• [GIVEN DATA]:
────────────────────
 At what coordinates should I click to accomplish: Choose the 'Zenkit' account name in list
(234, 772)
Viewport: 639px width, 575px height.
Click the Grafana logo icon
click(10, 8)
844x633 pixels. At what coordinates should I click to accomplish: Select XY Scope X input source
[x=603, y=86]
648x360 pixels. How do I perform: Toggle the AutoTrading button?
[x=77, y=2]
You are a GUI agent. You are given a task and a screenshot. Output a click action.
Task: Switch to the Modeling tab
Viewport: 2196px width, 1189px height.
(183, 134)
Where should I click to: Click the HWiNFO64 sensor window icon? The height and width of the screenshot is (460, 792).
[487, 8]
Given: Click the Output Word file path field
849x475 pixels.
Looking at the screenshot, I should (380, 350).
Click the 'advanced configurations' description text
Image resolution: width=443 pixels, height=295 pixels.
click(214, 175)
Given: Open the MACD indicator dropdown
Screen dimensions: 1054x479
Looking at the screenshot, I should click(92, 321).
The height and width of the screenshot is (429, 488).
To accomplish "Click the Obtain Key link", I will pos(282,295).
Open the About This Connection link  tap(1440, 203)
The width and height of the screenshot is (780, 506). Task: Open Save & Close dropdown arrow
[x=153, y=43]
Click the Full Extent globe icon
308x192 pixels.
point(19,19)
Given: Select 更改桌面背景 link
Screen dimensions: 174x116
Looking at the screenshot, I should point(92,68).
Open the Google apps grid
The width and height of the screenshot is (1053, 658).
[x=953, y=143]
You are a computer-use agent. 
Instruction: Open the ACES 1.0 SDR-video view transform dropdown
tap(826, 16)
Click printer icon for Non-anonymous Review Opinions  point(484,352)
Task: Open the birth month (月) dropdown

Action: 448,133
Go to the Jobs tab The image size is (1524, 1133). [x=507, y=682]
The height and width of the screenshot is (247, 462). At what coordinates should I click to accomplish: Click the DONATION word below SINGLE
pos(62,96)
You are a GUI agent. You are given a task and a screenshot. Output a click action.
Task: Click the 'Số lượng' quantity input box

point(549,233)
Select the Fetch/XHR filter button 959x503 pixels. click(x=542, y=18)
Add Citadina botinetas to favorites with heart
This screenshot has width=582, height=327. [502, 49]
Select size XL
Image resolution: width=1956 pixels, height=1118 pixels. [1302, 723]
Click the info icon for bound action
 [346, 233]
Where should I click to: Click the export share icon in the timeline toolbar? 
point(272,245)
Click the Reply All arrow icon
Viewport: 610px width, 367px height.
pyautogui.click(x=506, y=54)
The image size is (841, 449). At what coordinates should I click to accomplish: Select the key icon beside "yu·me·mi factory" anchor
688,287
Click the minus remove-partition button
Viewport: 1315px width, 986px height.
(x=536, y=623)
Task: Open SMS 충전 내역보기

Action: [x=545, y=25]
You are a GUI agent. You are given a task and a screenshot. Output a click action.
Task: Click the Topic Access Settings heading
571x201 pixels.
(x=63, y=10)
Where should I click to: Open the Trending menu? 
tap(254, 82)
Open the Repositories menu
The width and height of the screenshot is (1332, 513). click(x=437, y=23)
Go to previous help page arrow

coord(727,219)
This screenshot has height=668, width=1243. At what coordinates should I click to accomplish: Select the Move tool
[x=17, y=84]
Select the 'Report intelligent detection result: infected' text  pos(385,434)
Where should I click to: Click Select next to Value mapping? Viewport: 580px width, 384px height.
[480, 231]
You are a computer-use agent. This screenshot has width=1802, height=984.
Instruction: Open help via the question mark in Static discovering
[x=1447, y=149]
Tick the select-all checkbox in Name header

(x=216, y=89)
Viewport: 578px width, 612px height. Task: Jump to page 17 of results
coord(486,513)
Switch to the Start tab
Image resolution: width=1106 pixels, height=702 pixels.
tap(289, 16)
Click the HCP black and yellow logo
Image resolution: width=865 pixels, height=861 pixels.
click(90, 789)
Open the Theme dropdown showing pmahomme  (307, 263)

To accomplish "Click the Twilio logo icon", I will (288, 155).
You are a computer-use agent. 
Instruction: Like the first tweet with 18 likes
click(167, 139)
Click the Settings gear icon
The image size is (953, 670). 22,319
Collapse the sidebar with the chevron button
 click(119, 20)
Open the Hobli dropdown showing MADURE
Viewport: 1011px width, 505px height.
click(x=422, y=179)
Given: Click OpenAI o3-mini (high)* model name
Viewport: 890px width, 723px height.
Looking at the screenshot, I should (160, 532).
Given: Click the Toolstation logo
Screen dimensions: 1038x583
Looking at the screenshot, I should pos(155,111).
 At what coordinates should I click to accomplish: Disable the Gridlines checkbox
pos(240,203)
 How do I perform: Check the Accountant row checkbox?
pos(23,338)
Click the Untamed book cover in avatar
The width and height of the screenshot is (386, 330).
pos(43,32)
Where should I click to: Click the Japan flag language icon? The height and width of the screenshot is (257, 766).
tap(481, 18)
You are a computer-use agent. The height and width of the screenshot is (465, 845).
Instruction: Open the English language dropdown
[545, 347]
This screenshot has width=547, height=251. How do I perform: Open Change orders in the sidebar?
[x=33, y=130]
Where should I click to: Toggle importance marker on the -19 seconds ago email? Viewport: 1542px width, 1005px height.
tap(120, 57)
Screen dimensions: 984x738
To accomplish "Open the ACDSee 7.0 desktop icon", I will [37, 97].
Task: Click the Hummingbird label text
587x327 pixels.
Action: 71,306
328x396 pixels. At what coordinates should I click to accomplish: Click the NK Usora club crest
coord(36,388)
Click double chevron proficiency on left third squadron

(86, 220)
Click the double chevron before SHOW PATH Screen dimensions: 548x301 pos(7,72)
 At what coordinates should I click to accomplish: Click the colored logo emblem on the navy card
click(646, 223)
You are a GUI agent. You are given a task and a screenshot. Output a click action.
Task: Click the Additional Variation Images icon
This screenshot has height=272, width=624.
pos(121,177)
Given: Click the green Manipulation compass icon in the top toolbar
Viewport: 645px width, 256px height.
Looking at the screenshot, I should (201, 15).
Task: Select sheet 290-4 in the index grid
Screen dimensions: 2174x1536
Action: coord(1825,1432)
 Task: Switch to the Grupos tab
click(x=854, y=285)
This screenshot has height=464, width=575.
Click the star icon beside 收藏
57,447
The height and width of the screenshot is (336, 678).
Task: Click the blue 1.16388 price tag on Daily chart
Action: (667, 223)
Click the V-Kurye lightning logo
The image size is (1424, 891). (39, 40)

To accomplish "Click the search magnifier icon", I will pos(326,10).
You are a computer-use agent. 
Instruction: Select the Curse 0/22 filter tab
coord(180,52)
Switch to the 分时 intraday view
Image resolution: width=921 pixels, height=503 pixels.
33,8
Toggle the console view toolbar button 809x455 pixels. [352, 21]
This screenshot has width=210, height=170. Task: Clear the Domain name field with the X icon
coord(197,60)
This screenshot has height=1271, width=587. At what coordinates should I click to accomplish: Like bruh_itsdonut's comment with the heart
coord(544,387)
────────────────────
• [THE TASK]: Copy out, word for word, the part of the items above that opens with the line containing "Where should I click to: Click the Japan" and closes with the line containing "will [37, 97].", including both of those lines.

• [WORKED ANSWER]:
Where should I click to: Click the Japan flag language icon? The height and width of the screenshot is (257, 766).
tap(481, 18)
You are a computer-use agent. The height and width of the screenshot is (465, 845).
Instruction: Open the English language dropdown
[545, 347]
This screenshot has width=547, height=251. How do I perform: Open Change orders in the sidebar?
[x=33, y=130]
Where should I click to: Toggle importance marker on the -19 seconds ago email? Viewport: 1542px width, 1005px height.
tap(120, 57)
Screen dimensions: 984x738
To accomplish "Open the ACDSee 7.0 desktop icon", I will [37, 97].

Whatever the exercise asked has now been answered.